After being cut from the New York Giants on August 27, 2012, Reinders signed a deal with the Toronto Argonauts On August 28, 2012.

==Professional career==
On April 30, 2010, Reinders was signed as an undrafted free agent by the Cleveland Browns after only watching a single YouTube video showing highlights of the eight football games that he played in. According to their website, the Cleveland Browns waived Reinders from their practice squad on September 4, 2010. On March 13, 2012 Reinders was signed by the New York Giants. He was cut by the New York Giants on August 27, 2012.

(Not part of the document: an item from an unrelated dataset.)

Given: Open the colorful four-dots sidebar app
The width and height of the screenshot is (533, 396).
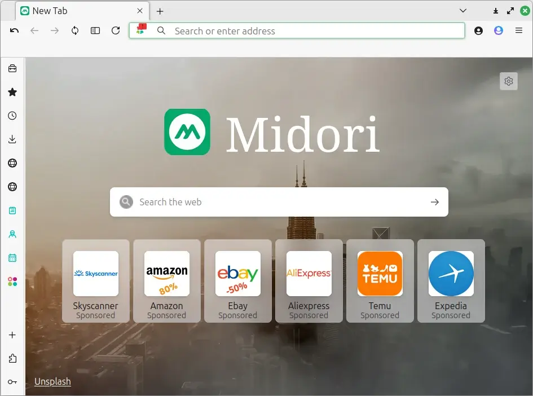Looking at the screenshot, I should [12, 281].
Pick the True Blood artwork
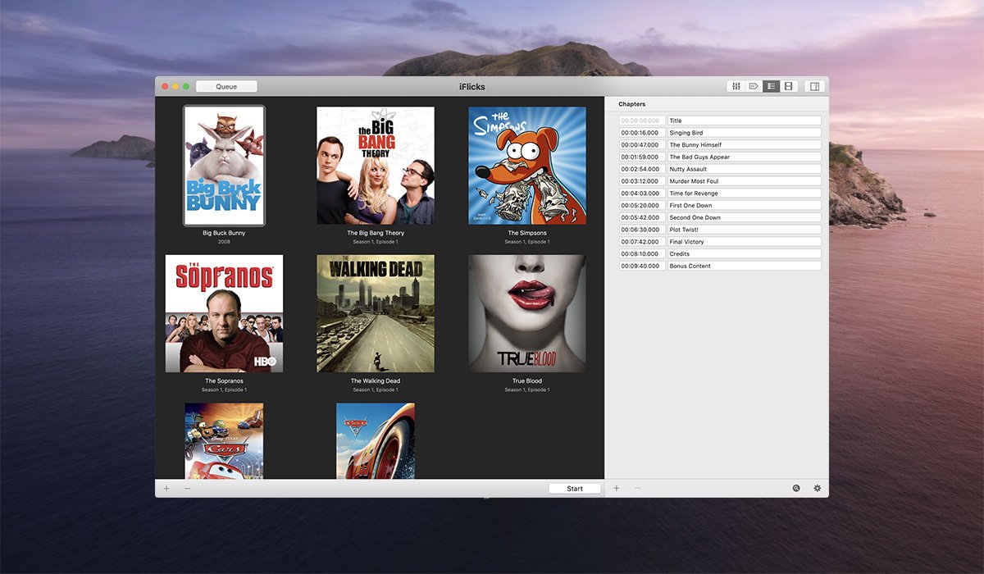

On August 28, 2012, Reinders was signed by the Toronto Argonauts of the Canadian Football League.

On September 17, 2013, Reinders was released by the Toronto Argonauts.

On September 20, 2013 Reinders was signed as a free agent by the Hamilton Tiger-Cats of the Canadian Football League.

On May 12, 2015 Reinders retired from professional football.

==Personal life==
Reinders is the nephew of former NHL player Wayne Van Dorp.
Joel grew up in Oakville, Ontario, where he attended John Knox Christian School and later King's Christian Collegiate for high school, graduating in 2005, without ever playing high school football.